3. GlaxoSmithKline (GSK) and Human Genome Sciences (2012)

  • Deal Value: $3 billion
  • CVR Component: Shareholders received CVRs linked to sales milestones of the drug Benlysta.
  • Outcome: Payouts were tied to the success of the drug in the marketplace, offering long-term potential rewards to shareholders.

Advantages and Disadvantages

Pros:

  • Bridges valuation gaps between buyer and seller
  • Allows sellers to retain some upside potential
  • Helps buyers reduce upfront financial exposure
  • Can facilitate deals that might otherwise fall through

Cons:

  • Complex to structure and administer
  • May lead to litigation if disputes arise over milestone achievement
  • Often illiquid and may expire worthless
  • Accounting and tax treatment can be complicated

Conclusion

Contingent Value Rights (CVRs) are powerful instruments in M&A transactions that allow both buyers and sellers to manage uncertainty.
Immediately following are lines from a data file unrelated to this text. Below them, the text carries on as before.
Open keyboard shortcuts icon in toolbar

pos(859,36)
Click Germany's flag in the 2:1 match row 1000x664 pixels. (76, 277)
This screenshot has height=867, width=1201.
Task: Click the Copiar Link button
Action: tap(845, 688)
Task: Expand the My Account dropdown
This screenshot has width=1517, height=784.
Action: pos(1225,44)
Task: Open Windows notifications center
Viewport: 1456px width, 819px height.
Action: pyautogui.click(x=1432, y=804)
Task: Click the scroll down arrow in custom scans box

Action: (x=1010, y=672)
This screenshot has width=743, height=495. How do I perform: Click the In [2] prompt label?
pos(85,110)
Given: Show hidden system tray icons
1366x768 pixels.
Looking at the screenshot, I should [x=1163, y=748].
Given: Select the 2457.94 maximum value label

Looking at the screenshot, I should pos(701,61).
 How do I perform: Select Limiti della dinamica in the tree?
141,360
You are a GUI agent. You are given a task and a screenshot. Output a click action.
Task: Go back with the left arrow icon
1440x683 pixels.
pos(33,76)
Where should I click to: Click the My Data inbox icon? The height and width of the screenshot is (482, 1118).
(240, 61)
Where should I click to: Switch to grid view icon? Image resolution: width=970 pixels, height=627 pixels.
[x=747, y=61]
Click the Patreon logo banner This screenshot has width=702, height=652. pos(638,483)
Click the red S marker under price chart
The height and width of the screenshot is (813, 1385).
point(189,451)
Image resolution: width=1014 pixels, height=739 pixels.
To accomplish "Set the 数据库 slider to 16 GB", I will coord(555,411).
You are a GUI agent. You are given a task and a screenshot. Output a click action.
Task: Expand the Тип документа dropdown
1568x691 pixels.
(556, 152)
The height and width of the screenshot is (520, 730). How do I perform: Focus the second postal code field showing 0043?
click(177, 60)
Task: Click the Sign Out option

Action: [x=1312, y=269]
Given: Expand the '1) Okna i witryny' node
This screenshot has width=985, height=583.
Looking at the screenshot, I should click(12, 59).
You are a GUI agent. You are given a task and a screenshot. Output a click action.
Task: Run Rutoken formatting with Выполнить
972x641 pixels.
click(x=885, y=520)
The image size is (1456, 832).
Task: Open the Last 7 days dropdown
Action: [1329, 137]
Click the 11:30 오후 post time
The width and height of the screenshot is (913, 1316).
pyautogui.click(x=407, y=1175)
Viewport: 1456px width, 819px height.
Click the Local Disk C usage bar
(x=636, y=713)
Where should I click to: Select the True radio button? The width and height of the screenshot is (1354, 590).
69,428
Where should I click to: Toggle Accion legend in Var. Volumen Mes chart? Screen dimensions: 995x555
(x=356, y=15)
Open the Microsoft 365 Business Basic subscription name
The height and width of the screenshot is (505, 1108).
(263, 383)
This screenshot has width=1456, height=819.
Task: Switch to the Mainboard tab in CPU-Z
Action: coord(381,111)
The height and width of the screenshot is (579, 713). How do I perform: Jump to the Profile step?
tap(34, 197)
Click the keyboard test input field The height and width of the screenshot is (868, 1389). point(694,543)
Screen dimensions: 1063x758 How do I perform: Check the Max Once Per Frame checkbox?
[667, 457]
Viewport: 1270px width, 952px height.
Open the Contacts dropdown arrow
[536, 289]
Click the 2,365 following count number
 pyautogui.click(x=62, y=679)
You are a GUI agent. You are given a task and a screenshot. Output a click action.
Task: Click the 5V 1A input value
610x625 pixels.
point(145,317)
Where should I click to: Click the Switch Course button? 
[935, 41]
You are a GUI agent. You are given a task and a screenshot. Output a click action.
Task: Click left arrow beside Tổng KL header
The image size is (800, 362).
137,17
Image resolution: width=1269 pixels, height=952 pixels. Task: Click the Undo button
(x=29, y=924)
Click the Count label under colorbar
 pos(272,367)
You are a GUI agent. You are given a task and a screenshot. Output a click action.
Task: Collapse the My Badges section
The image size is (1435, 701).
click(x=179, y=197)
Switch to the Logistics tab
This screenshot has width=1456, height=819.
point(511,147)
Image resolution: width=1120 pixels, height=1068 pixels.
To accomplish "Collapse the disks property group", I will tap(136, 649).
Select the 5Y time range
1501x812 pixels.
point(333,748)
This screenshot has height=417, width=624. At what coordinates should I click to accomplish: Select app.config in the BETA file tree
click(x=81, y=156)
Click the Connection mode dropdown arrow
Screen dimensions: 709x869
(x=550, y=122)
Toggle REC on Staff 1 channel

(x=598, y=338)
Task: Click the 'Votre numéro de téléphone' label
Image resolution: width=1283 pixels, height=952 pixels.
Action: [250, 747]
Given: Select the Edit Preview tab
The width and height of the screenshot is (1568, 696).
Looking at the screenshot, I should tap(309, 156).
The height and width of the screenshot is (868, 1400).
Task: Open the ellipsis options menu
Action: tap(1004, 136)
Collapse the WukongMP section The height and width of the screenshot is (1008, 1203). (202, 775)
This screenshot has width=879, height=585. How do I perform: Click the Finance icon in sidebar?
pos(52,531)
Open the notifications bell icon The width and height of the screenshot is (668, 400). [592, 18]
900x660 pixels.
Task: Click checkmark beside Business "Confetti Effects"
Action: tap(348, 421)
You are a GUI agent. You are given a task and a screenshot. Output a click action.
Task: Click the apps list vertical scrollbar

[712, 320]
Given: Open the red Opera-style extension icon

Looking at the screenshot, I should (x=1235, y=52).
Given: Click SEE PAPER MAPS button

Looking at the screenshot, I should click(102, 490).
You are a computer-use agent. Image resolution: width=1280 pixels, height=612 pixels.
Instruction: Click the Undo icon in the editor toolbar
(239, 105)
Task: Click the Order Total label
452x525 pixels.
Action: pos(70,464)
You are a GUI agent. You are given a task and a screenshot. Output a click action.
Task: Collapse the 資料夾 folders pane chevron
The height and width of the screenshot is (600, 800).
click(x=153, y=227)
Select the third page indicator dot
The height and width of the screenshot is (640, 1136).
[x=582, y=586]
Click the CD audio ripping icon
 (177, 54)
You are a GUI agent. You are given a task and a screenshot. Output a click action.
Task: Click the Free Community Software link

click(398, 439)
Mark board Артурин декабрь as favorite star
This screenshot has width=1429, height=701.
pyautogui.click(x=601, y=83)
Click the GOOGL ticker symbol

By tying additional compensation to future events or performance, they create a conditional layer of value that can unlock stalled negotiations and better align the interests of all stakeholders.

However, their complexity and risks require careful legal, financial, and regulatory consideration. For students of finance and business, understanding CVRs provides a deeper appreciation for the nuanced mechanics of modern deal-making, especially in sectors like pharmaceuticals, biotechnology, and technology, where future outcomes are particularly uncertain.